▸ **Document section**:

↓

Rick and Tami Stubblefield were already in their 50s when they got married in 2012, but it’s hard for them to remember a time when they were apart.
“We lived half a century without each other, but I don’t know how we ever did,” Tami says. “We’ve never argued, never had a fight. Even now we’re like teenagers. When Rick goes to the store, he’ll call me three times. He just wants to talk to me while he’s shopping.”
Adds Rick, “We’re truly of one mind. We always know what the other needs.”
- At age 50 (then every 10 years)for men and women at average risk (no family history of polyps or colorectal cancer)
- At age 40 (then every 10 years) for people with family members who had colorectal cancer or polyps at age 60 or older
- At age 40, or 10 years before the youngest case (then every five years)for people with family members who had colorectal cancer before age 60
“I said, ‘Rick, you’re over 50 years old. BlueCross pays for it. Go get it over with,’” Tami recalls. “‘You’ll find out you’re just fine, and you’ll come home. You’ll miss a half day.’”
An unexpected result
“I went in to have the colonoscopy feeling just as healthy as you are talking to me,” Rick says. “I had no symptoms, no family history. I was going in perfectly fine just to have a normal screening. In fact, when I asked my doctor to have the colonoscopy, she asked me, ‘Do you have symptoms? Is there a reason you need to go?’ I said, ‘No. My main reason is because my wife wants me to.’”
Rick’s treatment and recovery process involved eight months of chemotherapy and multiple surgeries (one to remove half his liver). He suffered several hernias and was forced to leave his job at Walmart.
But through it all, his faith and family support never wavered. Those helped him during the darkest times and turned a six-month prognosis into five years of fighting.

↑

▸ **Stored data**:
↓

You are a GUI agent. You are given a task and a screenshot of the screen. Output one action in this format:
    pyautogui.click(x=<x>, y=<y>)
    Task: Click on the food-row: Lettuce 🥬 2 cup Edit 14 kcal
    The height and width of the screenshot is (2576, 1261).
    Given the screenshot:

↑

▸ **Work instructions**:
**A.** Decide whether each statement agrees with the Stubblefield article, answering yes or no and quoting the words that decide it: (i) Rick and Tami married in 2012; (ii) Rick had a family history of colorectal cancer; (iii) Rick's chemotherapy lasted six months.
**B.** Write out again everything in the Stubblefield article from "An unexpected result" down to "job at Walmart.".
The lines after the Stubblefield article are separate material and are not part of the article.

▸ **Results of the exercise**:
**A.**
(i) Yes: "were already in their 50s when they got married in 2012"
(ii) No: "I had no symptoms, no family history."
(iii) No: "eight months of chemotherapy"

**B.**
An unexpected result
“I went in to have the colonoscopy feeling just as healthy as you are talking to me,” Rick says. “I had no symptoms, no family history. I was going in perfectly fine just to have a normal screening. In fact, when I asked my doctor to have the colonoscopy, she asked me, ‘Do you have symptoms? Is there a reason you need to go?’ I said, ‘No. My main reason is because my wife wants me to.’”
Rick’s treatment and recovery process involved eight months of chemotherapy and multiple surgeries (one to remove half his liver). He suffered several hernias and was forced to leave his job at Walmart.